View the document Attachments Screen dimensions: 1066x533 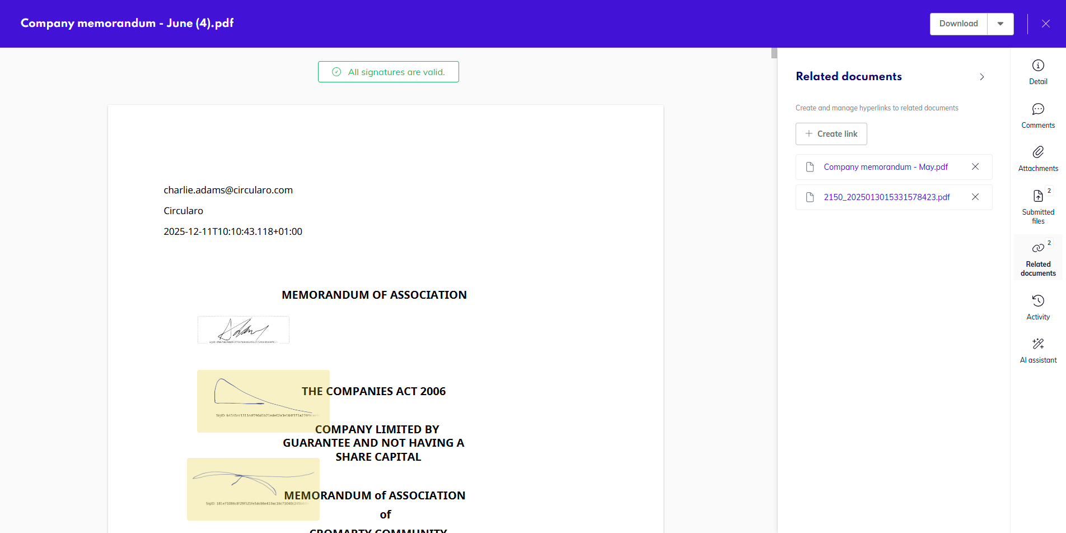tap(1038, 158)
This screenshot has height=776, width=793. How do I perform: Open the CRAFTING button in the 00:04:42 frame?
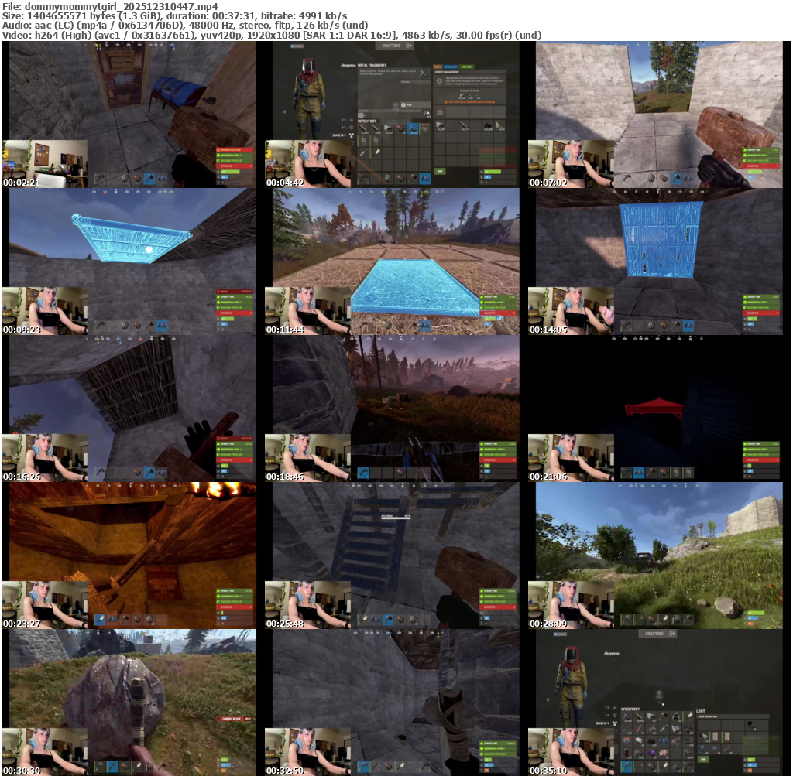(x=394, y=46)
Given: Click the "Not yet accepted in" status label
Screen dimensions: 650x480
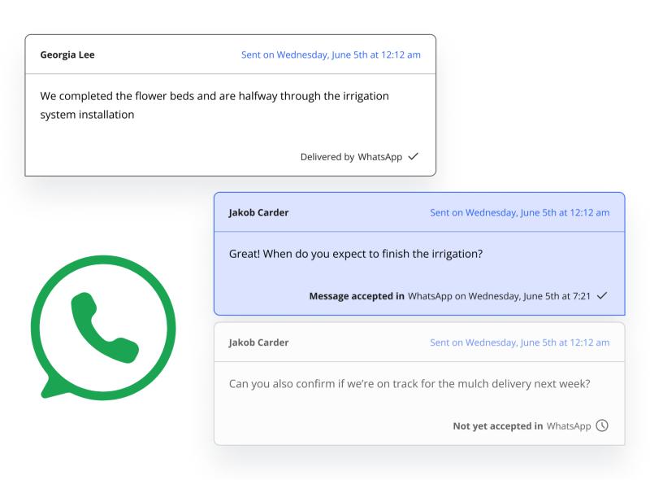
□ □ □ □ □ □ □
__Directions for this task__
Starting with the line that contains "This screenshot has" and going on through the end of the listing, write those lines again with "status label" changed to "status tag" and everything else left as it is. Leave the pictures out of your answer.

__Full solution__
This screenshot has height=776, width=793. How do I perform: Open the CRAFTING button in the 00:04:42 frame?
(x=394, y=46)
Given: Click the "Not yet accepted in" status tag
Screen dimensions: 650x480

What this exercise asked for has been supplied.